● **Supplied text**
## BEGIN

Wednesday, February 1, 2012

giants, patriots, and revenge

In 2007 the New England Patriots won 16 consecutive games in the regular season. They then won their first two games in the playoffs making the Patriots the only team ever to have a record of 18-0. The Patriots met the NY Giants in the superbowl and the Giants, to the surprise of almost everyone, defeated the Patriots in the championship game. The upset put the kibosh on what would have been a perfect season undermining all that the Patriots had accomplished during their previously remarkable year. It was a stunning loss.

Now four years later the Giants will play the Patriots again for the championship in the superbowl. A few nights ago some pundits were shmoozing on a local Boston tv broadcast and were discussing whether revenge would be a motivating factor in this game. The prevailing sentiment on the show and elsewhere has been that, no, revenge is not a factor because only a handful of Patriots in 2011 were on that team that lost the perfect season to the Giants in 2007.

The pundits don't get it.

Revenge will be a motivating factor in this game and it does not matter that there are only five or six players who will play on Sunday that were on the previous team.

The entity that is called the Patriots is more than the members of the current team. And this is the case for the Giants and every other team in every professional sport. A team carries with it, its history.

## END

● **Recorded data**
## BEGIN

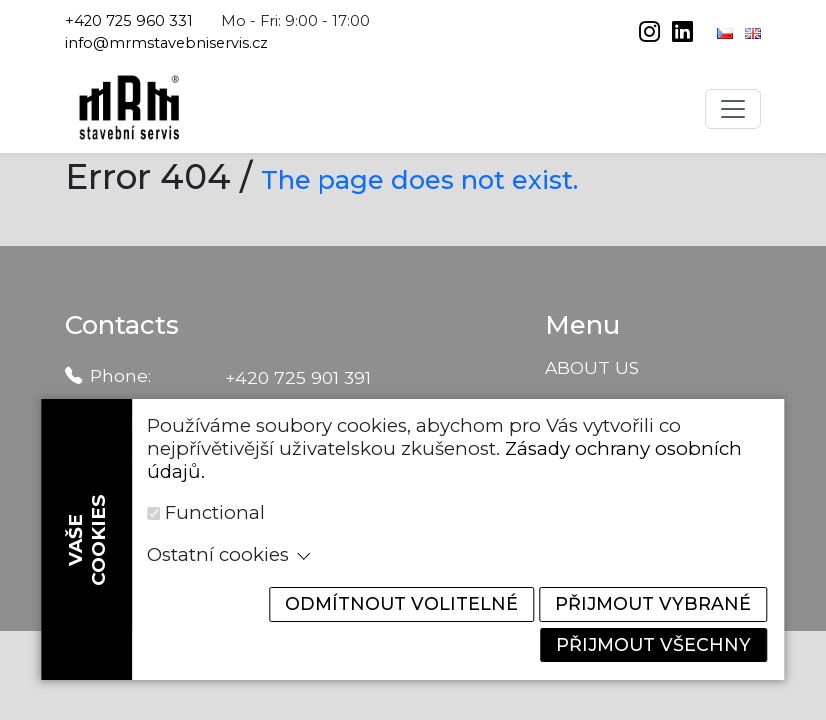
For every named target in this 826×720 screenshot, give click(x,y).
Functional (215, 509)
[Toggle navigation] (733, 109)
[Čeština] (727, 32)
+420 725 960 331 (129, 21)
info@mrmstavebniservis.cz (166, 43)
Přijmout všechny (649, 643)
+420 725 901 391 (298, 377)
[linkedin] (682, 34)
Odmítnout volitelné (384, 601)
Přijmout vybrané (648, 601)
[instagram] (651, 34)
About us (592, 367)
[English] (753, 32)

## END

● **Directions**
1: Revise the Giants and Patriots post from the words "The pundits don't" through "the previous team.", putting "commentators" in place of "pundits".
2: Find and copy each line in the records that contains the string "Přijmout".

● **Responses for each task**
1:
The commentators don't get it.

Revenge will be a motivating factor in this game and it does not matter that there are only five or six players who will play on Sunday that were on the previous team.

2:
Přijmout všechny (649, 643)
Přijmout vybrané (648, 601)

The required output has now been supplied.